The other part is more and more focused on helping them keep it.
A 2016 survey by Robert Half Financing and Accounting shows that 54 percent of chief financial officers of American Companies insist that new hires prove their worth in three months, or they are out. 9 percent give them just a month.
What can you as a human resources professional do to help the new hire show their value to the company in such a short time?
It can start with the onboarding process. New employees are often mired in forms and policies and procedures to the point that we can neglect to tell them more about the company, what it does, who it serves and what it values.
One HR department has an agreement with corporate managers that when the new employee is going to work in their department, they will provide a veteran of that department to come to the HR office and speak informally with the new employee, and invite them to any questions they want.
Ensuring that the first few hours allow time for the employee to get a tour of the building, an explanation of what goes on in each department and a chance to ask questions. These are all a valuable but often forgotten start for any newcomer.
Making sure that the newcomer knows what is expected of them and that they will be expected to illustrate their value is also important. Employees who have a grasp on understanding the “big picture” of a company end tend to start doing work of value faster than those who take more time to figure out what’s going and where they fit into the picture.

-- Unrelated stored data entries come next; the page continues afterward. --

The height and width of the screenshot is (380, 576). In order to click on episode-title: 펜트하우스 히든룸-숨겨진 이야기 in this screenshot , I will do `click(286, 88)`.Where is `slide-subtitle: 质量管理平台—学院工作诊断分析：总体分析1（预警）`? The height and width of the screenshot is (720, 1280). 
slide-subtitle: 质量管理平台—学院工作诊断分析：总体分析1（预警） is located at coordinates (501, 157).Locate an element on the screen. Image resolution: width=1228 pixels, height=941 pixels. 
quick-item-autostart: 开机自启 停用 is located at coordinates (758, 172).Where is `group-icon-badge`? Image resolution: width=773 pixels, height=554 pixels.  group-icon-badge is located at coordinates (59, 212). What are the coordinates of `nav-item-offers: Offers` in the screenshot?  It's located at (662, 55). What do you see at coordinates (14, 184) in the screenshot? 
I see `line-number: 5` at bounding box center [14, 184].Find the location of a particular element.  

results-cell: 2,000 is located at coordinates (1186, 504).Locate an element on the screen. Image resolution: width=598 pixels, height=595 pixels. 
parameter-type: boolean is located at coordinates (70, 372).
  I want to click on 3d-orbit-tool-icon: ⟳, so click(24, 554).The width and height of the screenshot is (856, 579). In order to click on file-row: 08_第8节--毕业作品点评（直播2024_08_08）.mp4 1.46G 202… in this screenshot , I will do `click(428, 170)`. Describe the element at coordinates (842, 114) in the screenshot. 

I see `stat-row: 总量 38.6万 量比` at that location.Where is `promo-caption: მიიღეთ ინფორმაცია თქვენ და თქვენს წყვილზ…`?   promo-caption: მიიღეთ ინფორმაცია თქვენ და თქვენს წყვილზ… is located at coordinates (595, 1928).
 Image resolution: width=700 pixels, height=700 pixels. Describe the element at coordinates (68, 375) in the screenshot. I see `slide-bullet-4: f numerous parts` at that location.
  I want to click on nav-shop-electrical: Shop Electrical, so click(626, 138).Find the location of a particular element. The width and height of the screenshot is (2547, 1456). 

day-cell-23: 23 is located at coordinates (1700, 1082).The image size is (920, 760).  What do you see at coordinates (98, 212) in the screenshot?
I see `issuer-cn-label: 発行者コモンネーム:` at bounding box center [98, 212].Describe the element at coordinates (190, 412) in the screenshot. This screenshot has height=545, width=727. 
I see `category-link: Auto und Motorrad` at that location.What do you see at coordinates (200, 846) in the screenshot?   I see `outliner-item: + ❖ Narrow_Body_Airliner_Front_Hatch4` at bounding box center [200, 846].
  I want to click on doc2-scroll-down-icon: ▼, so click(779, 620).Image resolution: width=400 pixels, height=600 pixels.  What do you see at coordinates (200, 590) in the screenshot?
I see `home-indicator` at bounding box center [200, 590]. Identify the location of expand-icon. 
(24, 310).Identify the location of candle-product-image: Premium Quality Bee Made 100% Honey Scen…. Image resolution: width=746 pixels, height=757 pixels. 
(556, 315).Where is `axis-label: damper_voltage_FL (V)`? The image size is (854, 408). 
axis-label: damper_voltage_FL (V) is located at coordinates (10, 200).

Encourage the newcomer to meet as many new colleagues as possible as quickly as possible.
In larger organizations, ensure that the part of the welcoming process includes inviting the new hire to become aware of the corporate history and learn about ways it has distinguished itself over the years. From the beginning, sign them up for the corporate newsletter.
The days of revealing corporate goals to employees strictly on a need to know basis are giving way to the promotion of engagement by allowing all employees to see the point and purpose of their work.
Employees who can quickly see that their efforts are producing goods or services of value to many others are inspired to learn more.
It takes a lot of time and effort and money to recruit. Ensuring that the new recruit can find a place where they can quickly feel at home and contribute to the workings of the corporate machine in a meaningful way is the only way to keep from having to constantly return to the hiring cycle.